I have millions of dead flies in traps just like this one:










The company offers a website that talks about pet safety:









Pet Safety > Rescue


RESCUE! Animal Product Safety Information This is a general resource for animal owners regarding our products. It is not intended to be a substitute for and should not be relied upon in lieu of the advice of a licensed veterinari




www.rescue.com





On this page it states, "Our Fly Traps do not use any killing agents or poisons. They rely on luring flies with food and feed-grade ingredients, then trapping the flies until they expire on their own."

But their ingredient list shows 2.8% of Trimethylamine. I did some searching online and, although it may not outright be a poison, I'm a little leery.

Has anyone here fed trapped flies to their chickens? If so, how did it go?

Thanks!


----------



## robin416 (Sep 8, 2013)

I never did. More because flies can carry things not good for the birds. I use dried mealworms to treat my birds.


----------



## Animals45 (May 11, 2021)

Agree with Robin there. I definitely wouldn't feed my chickens flies, they carry eggs and maggots.

I actually have the same thing you have only in a bag but it is the same brand and everything and they have a powder substitute in there that you mix with water and I'm not joking it smells just like a dead animal or some kind of garbage trash but they only make that fishy smell to attract the flies, it also smells like when you're dogs get back from rolling in something that was dead. Whenever I walk outside you can smell it strong even when you're not near the bag that's how bad it is.

Plus even if you tried to feed you're chickens the flies they wouldn't eat it just because of the rotten smell.
I suggest not to just for your chickens safety who knows what that stuff is they make you put in the bag to attract the flies could be poison.


----------



## Overmountain1 (Jun 5, 2020)

Huh. Mine love it when they manage to snag one off of something (living) they seem to think they’ve done something special! Didn’t realize that potential, but can’t stop them grabbing the occasional snack either. 
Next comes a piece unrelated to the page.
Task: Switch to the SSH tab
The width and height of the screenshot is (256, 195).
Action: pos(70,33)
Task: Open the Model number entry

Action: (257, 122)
Now, why would the maggots be bad for them? Just to play devils advocate a bit- they’re just grubs at that point aren’t they?


----------



## Animals45 (May 11, 2021)

Overmountain1 said:


> Huh. Mine love it when they manage to snag one off of something (living) they seem to think they’ve done something special! Didn’t realize that potential, but can’t stop them grabbing the occasional snack either.
> 
> Now, why would the maggots be bad for them? Just to play devils advocate a bit- they’re just grubs at that point aren’t they?


Well the maggots probably aren't bad for them but the flies are sitting in a watery smelly horrid trash smell that I'm sure they wouldn't like.


----------



## imnukensc (Dec 5, 2020)

Chickens have hardly any sense of smell or taste. In any case, I wouldn't feed them trapped/dead/decomposing flies.


----------



## Animals45 (May 11, 2021)

imnukensc said:


> Chickens have hardly any sense of smell or taste. In any case, I wouldn't feed them trapped/dead/decomposing flies.
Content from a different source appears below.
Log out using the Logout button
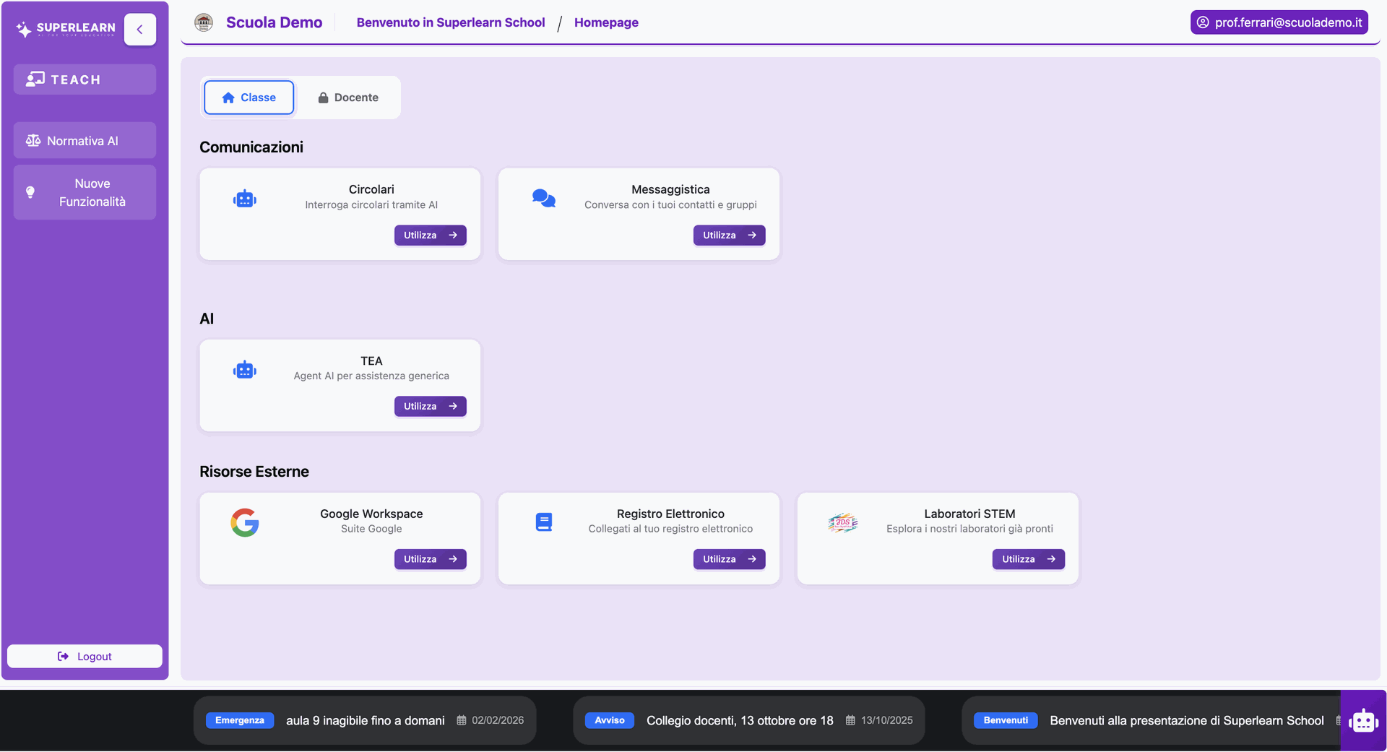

Doesn't really matter though, the flies have been in a disgusting smelly watery fish compose, I find it very gross.


----------



## Animals45 (May 11, 2021)

imnukensc said:


> Chickens have hardly any sense of smell or taste. In any case, I wouldn't feed them trapped/dead/decomposing flies.


Plus with how bad and strong that smell is trust me they'll taste something.😏


----------



## danathome (Sep 14, 2020)

Chickens love flies, their eggs, and maggots; especially the chicks. If I find a place that has "clean" maggots, they're fed to the chicks. However, trapped flies-absolutely not! They are not fresh and the other ingredients are questionable.


----------



## Animals45 (May 11, 2021)

danathome said:


> Chickens love flies, their eggs, and maggots; especially the chicks. If I find a place that has "clean" maggots, they're fed to the chicks. However, trapped flies-absolutely not! They are not fresh and the other ingredients are questionable.


Finally that's what I keep telling everybody.


----------



## lovely_chooks (Mar 19, 2021)

No


----------